Grocery stores like Migros and Coop offer great ingredients for a perfect picnic or a quick bite. Freshly baked bread, cheese, ham and fresh fruit are all available. Migros Gourmessa is the "gourmet" take away counter, available in larger Migros stores. Note: the Migros branch in the main station is open on Sundays when most other stores are closed, and also until 9PM on weekdays, whereas the Coop Bahnhofbrucke is open 7 AM to 10 PM every day except Sunday.
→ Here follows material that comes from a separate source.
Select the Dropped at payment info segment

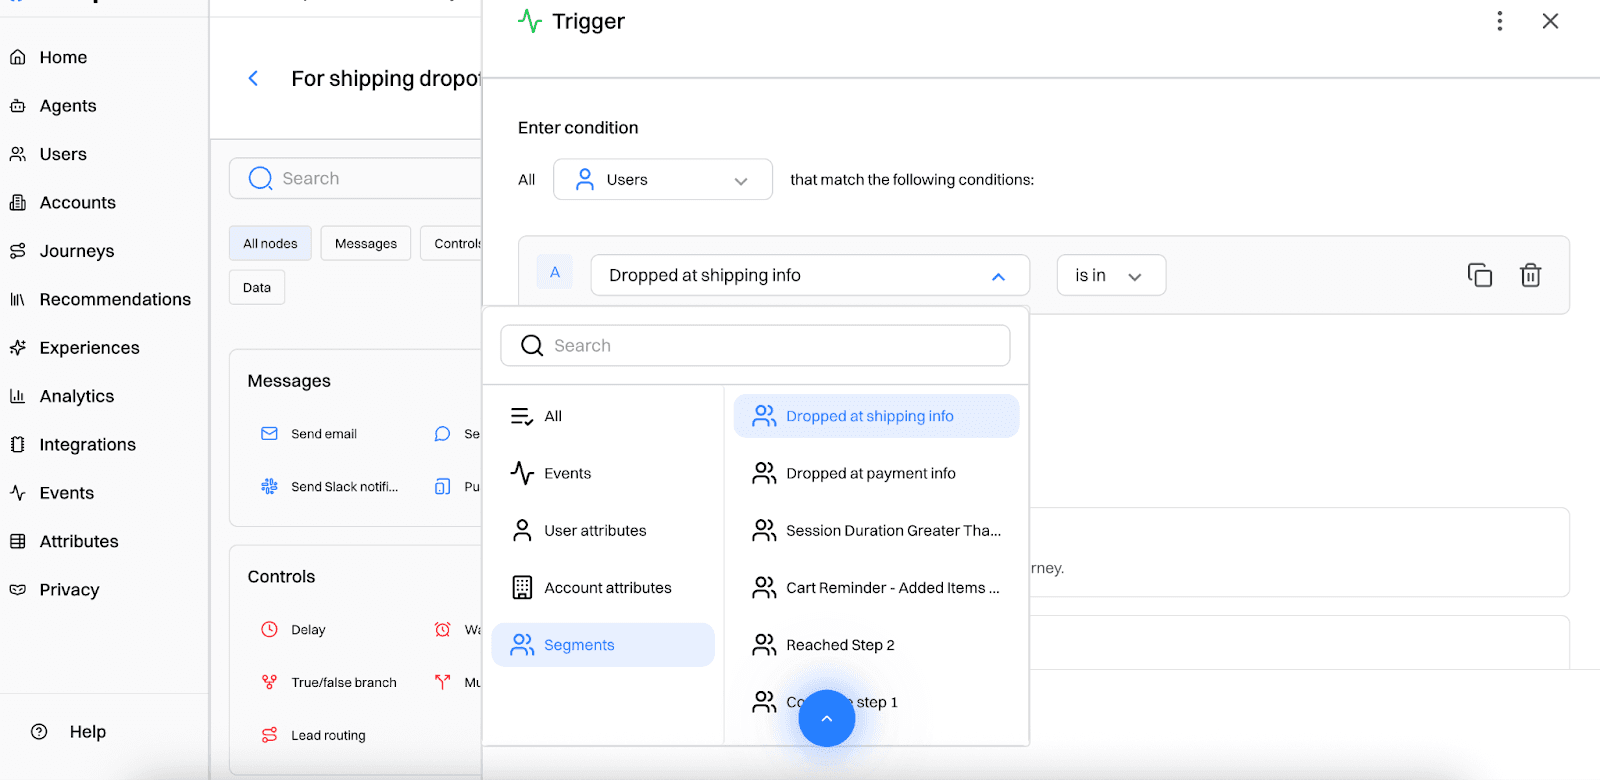(x=870, y=474)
From gourmet to traditional Swiss to trendy dining spots- Zurich has it all. Zurich's tourist site offers comprehensive listings.

Swiss Chuchi
Located within Hotel Adler, Rosengasse 10, CH-8001 Zurich
A kitchy Swiss restaurant that caters mostly to tourists. If you have to have fondue in the summer, this is the place to go.
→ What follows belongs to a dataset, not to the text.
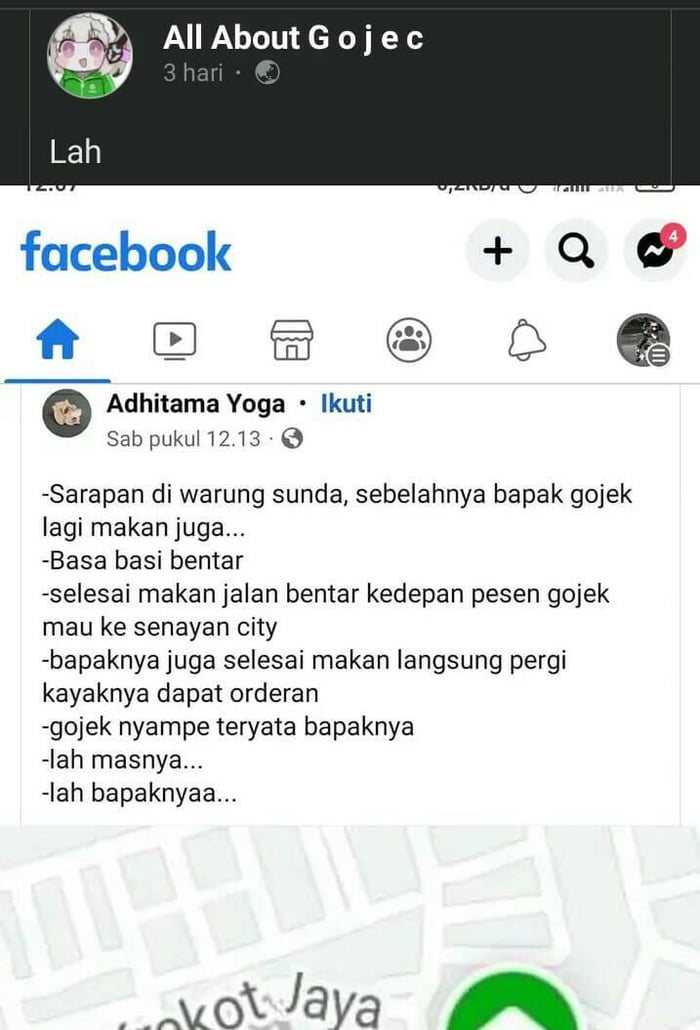700x1030 pixels.
Task: Open Adhitama Yoga's profile name
Action: pos(196,404)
Bahnhofstrasse 28a (near Paradeplatz)
Offers hearty sausages, stews, rosti in a Brauhaus-like setting. Good food and large portions in a historical building, built in 1487.

Rindermarkt 12.
This restaurant with the name "Apple Chamber" is unusual in it's challenge. If you succeed in climbing over the roof beams, you get a free glass of wine and can mark your name into the wood.

Les Halles
Pfingstweidstr 6
This restaurant was converted from an old Peugeot garage and serves organic fare (Sfr21 for pasta). White-aproned waiters serve rosti (Sfr25.50) under a frescoed ceiling.

Sprungli Paradeplatz
The flagship store of the Sprungli confectionery store chain, this beautiful turn-of-the-century upstairs dining room is popular for breakfast, lunch and afternoon tea. Gorgeous display cases are filled with cakes, tarts, open-face and regular sandwiches.

Widder Hotel
Rennweg 7
High-class dining within the famous Widder Hotel. Trendy bar, piano music, red leather decor, and halogen lighting adds to the experience. Mains 20-50CHF.

Le Dezaley
Romergasse 7
Traditional French-Swiss food from the French-speaking Kanton Waadt. One of many fondue restaurants in Zurich. Mains 25-40CHF.

Mesa Restaurant
Weinbergstr. 75
This restaurant has earned 17 points from Guide Gault Millau and one star from Guide Michelin. A traditional kitchen, it is one of the best restaurants in Zurich.

Ramistrasse 4 (at Bellevue)
This is the city's most famous restaurant. Good Swiss food is complimented by the opportunity to dine among original artwork by famous Swiss and European artists (who payed in paintings instead of money). Stylish dress is expected. Mains 30-65CHF.